Macho Men



The Guardian report that a ridiculous gang of macho bikers who go by the silly name of the 'Night Wolves' wants to travel to Berlin to mark the defeat of Nazi Germany.

No mention is made of the years of repression that followed under the rule of the Soviet Union although this is hardly surprising given that their leader is a fan of Joseph Stalin and friend of Vladimir Putin.

To be fair the Polish biker from Lubin quoted in the article points out that the Red Army did nothing to bring freedom to his country, quite the opposite in fact.

So why would EU member countries allow these clowns the time of day never mind the opportunity to peddle their propaganda in this childish parade.  

Russian biker gang to ride Red Army's route through Europe


Night Wolves plan two-week rally to mark Soviet defeat of Nazi Germany, angering eastern Europeans over bikers’ support for Putin’s Ukraine policy

Vladimir Putin, left, then Russian prime minister, with Night Wolves’ leader, Alexander ‘The Surgeon’ Zaldostanov, in 2009. Photograph: Alexey Druzhinin/AFP/Getty Images

Agence France-Presse in Moscow

A Russian biker gang backed by Vladimir Putin is planning to ride through Europe to celebrate the Soviet Union’s victory over Nazi Germany in the second world war, sparking controversy in central Europe.

A two-week 3,750-mile (6,000km) rally by Russian bikers including the Night Wolves, a fiercely nationalistic motorcycle club, will pass through Belarus, Poland, the Czech Republic, Slovakia and Austria, before ending in Berlin on 9 May – the day Russia marks the end of its war against Nazi Germany.

“To Berlin!” says a page on the biker gang’s website dedicated to the rally, which is set to begin on 25 April, in an allusion to the Red Army’s famous battle cry.

The commemorative event comes with tensions running high between Russia and the west over the crisis in Ukraine.

The Night Wolves’ leader, Alexander Zaldostanov, who praises Stalin and has vowed to fight the anti-Putin opposition, is subject to US and Canadian sanctions for his support of Moscow’s seizure of Crimea from Ukraine last year.

The plan sparked controversy in central Europe, with some welcoming the Russians and others saying they should be banned from European Union territory. The Polish foreign ministry dubbed the ride a “problem”.

The bikers insist their journey is not politically motivated. “This is a memorial rally,” said Andrei Bobrovsky, the organiser.

“The main goal is to pay respects to those killed on WWII battlefields in the struggle against Hitler’s Nazis – soldiers and innocent civilians,” he told AFP. “Another goal is to develop and strengthen good neighbourly ties.”

During their journey the bikers will visit war memorials, Auschwitz and Dachau death camps and Berlin’s Treptower Park, famous for its Soviet war memorial.

Bobrovsky said many Europeans wanted to join the rally, including Germans.


 
Vladimir Putin with the leader of the Night Wolves in Russia in 2011. Photograph: AP

The Russian ride has sparked controversy in Poland, one of the fiercest backers of Ukraine’s pro-western government, and several other central European countries.

A Polish Facebook page, dubbed “No to the passage of Russian bandits through Poland”, calls on the authorities to ban the Russians from the EU.

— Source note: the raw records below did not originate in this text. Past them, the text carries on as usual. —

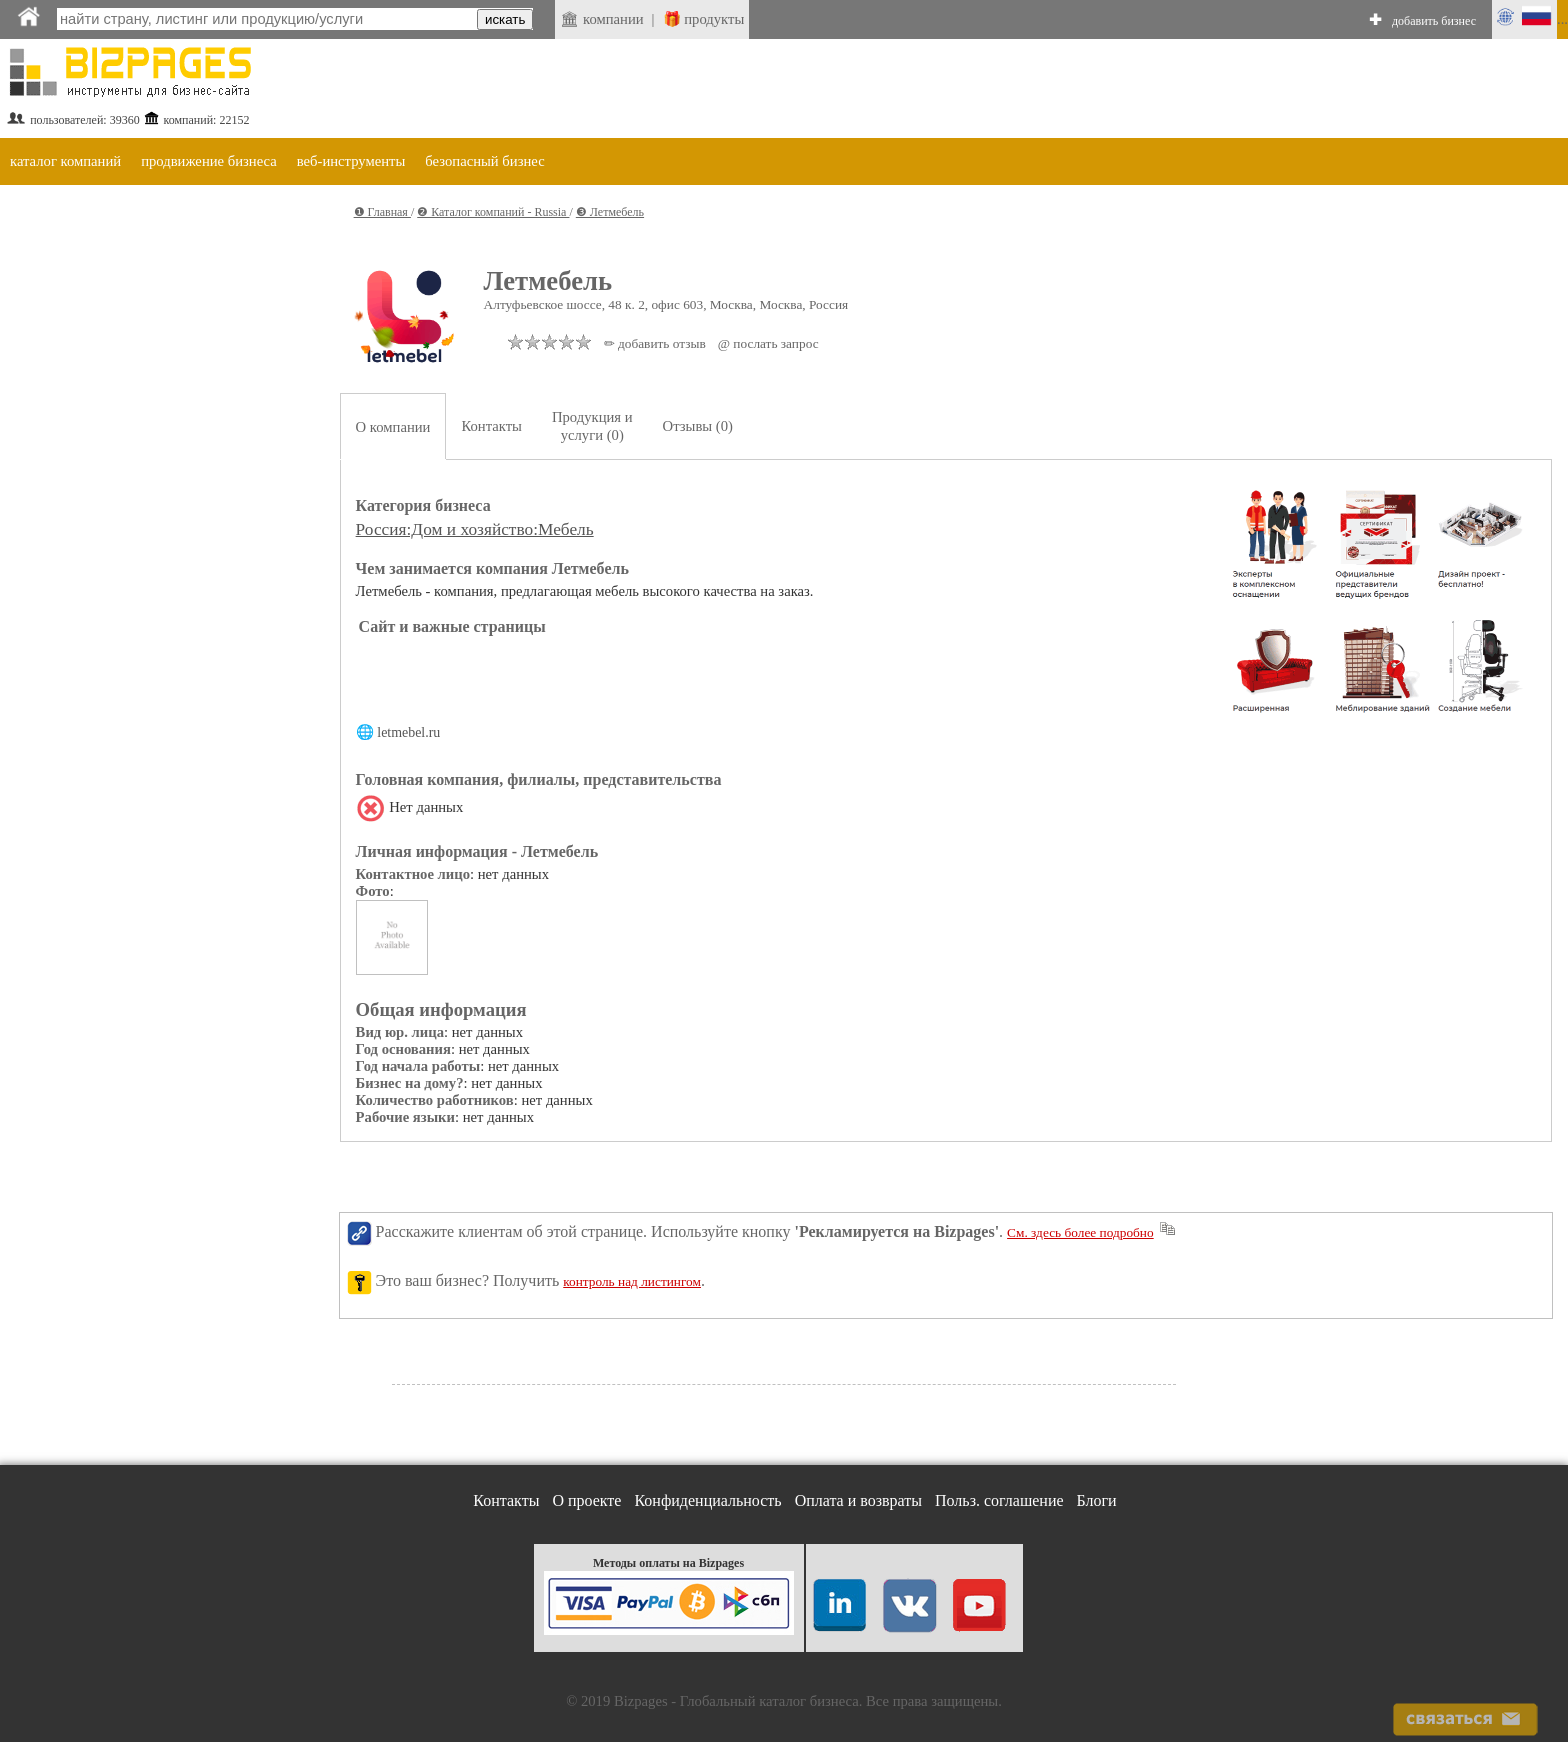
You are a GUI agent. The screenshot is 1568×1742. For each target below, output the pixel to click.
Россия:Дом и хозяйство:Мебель (475, 529)
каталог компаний (65, 161)
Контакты (491, 426)
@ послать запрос (768, 343)
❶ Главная (382, 212)
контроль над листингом (632, 1281)
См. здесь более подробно (1080, 1232)
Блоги (1097, 1500)
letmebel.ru (408, 732)
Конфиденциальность (707, 1500)
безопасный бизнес (484, 161)
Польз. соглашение (999, 1500)
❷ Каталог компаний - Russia (493, 212)
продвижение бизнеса (209, 161)
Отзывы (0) (698, 426)
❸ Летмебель (610, 212)
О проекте (586, 1500)
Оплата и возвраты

Jarek Podworski, a biker from the city of Lublin in eastern Poland who helped set up the Facebook page, said that it was “unimaginable” for bikers who have supported pro-Moscow separatists in eastern Ukraine to ride through EU countries.

“We know very well what they are doing in Ukraine,” Podworski told AFP. “Brandishing Russian flags, they want to trace the footsteps of the Red Army, which in reality did not bring freedom to Poland.

“The Russians are testing the limits of their expansion. If they pass, there is a risk that in three years they will come for good.”

Podworski called on Poles to disrupt the rally by blocking roads. The Polish foreign ministry said it was “watching the problem”.

Similar protest groups also appeared on Facebook in Slovakia and the Czech Republic. “We do not agree with the passage through our territory of a gang which publicly supports the politics of aggression,” opponents of the rally said in Slovakia.

“The Night Wolves are a criminal organisation, which was involved in the seizure of Crimea and the Ukraine fighting,” added a Czech Facebook page protesting against the ride.

But others were in favour. “Let Russian, Slovak, Czech or Soviet flags accompany our friends on their way to Vienna and Berlin,” wrote one supporter on the Czech Facebook page.

Zaldostanov, who goes by the nickname Khirurg (Surgeon), dismissed the critical remarks. “We are not a $100 bill, not everyone is going to like us,” he said last week. “We are not going to drop our plans.”

The Night Wolves, sometimes seen as Russia’s answer to the American Hells Angels biker gang, count Putin among their fans.

The Russian president rode a Harley-Davidson trike at a bikers’ get-together in Crimea in 2010.
The headline of this article was corrected on Tuesday 14 April 2015 because it stated that Vladimir Putin would take part in the biker gang’s rally.